### PROBLEM REQUIREMENTS
Leave every picture out and print exactly the lines that run from the one containing "Given: Switch preview to phone device view" to the end of the listing.
BEGIN EXTRACTED MATERIAL
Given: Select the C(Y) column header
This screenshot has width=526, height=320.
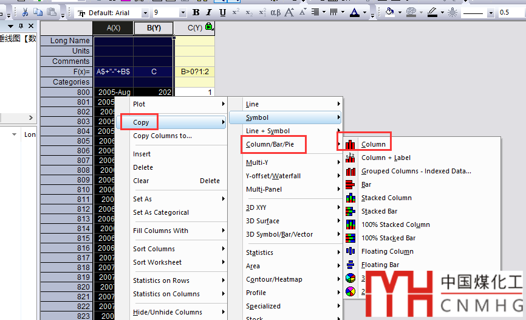Looking at the screenshot, I should click(x=194, y=27).
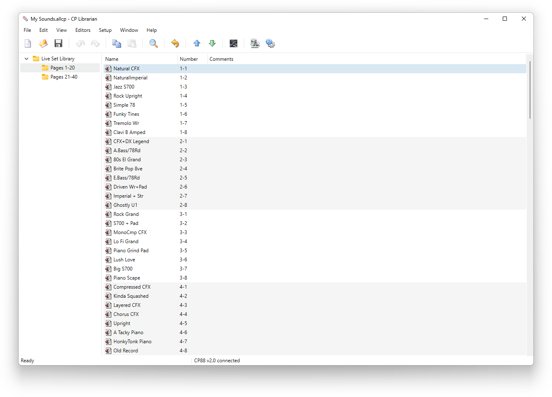Save the library with the floppy disk icon
The height and width of the screenshot is (397, 552).
point(58,43)
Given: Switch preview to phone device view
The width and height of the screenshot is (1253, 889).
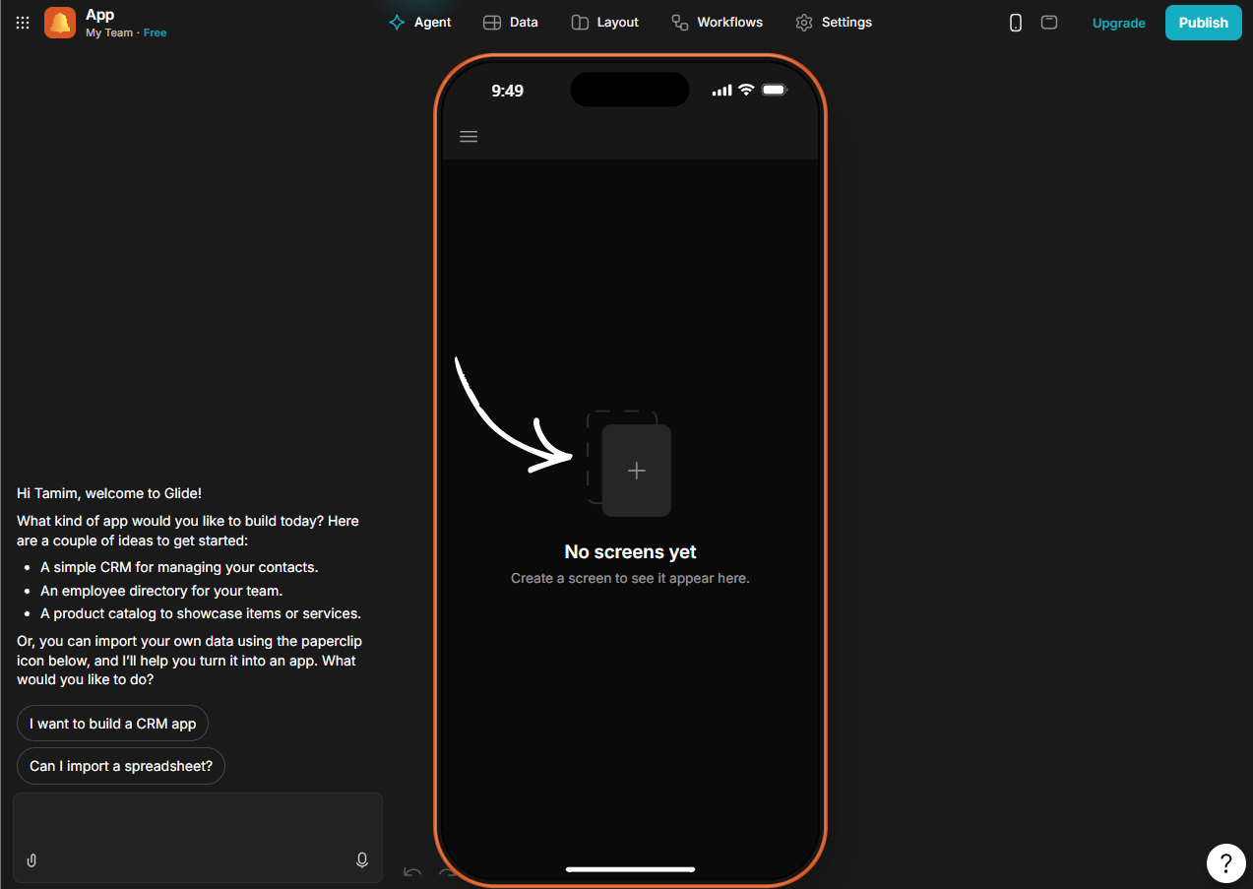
END EXTRACTED MATERIAL
### WRITTEN RESPONSE
Given: Switch preview to phone device view
The width and height of the screenshot is (1253, 889).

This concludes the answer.